Dans une interview publiée lundi dans le journal français Libération, le directeur général de l'Organisation des Nations unies pour l'alimentation et l'agriculture (FAO) accuse les pays développés d'avoir "péché par manque d'anticipation et de solidarité". Rappelant que la crise aviaire a débuté fin 2003 en Asie, M. Diouf souligne que son organisation a alors tenté en vain d'alerter la communauté internationale. "A l'époque on avait tous les atouts en mains", par exemple en renforçant les services vétérinaires des premiers pays touchés comme la Thaïlande et le Vietnam.
Mais, selon M. Diouf, "les pays développés ont pensé que cela se passait en Asie, que tout cela était très loin et que l'on exagérait les risques d'épidémie". "Les pays riches ont commencé à bouger quand le virus est arrivé en Turquie", c'est-à-dire aux portes de l'Europe, poursuit le responsable de la FAO. Selon lui, sur les 1,9 milliard de dollars promis lors de la conférence internationale de Pékin en janvier, la FAO n'a reçu à ce jour que 16 millions.

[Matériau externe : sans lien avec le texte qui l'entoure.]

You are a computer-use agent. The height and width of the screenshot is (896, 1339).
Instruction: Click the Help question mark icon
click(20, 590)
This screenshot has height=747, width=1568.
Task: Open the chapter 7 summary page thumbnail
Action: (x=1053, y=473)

Jacques Diouf regrette en outre que les pays développés se soient surtout cristallisés sur les risques pour les humains, dépensant "des milliards pour l'achat de médicaments ou de masques, au lieu de mettre le paquet pour enrayer l'épizootie". Pour le directeur de la FAO, la crise la grippe aviaire "montre que derrière le discours sur le village global et planétaire, les réflexes nationaux l'emportent, l'égoïsme règne et la gouvernance mondiale fondée sur la solidarité tient du rêve".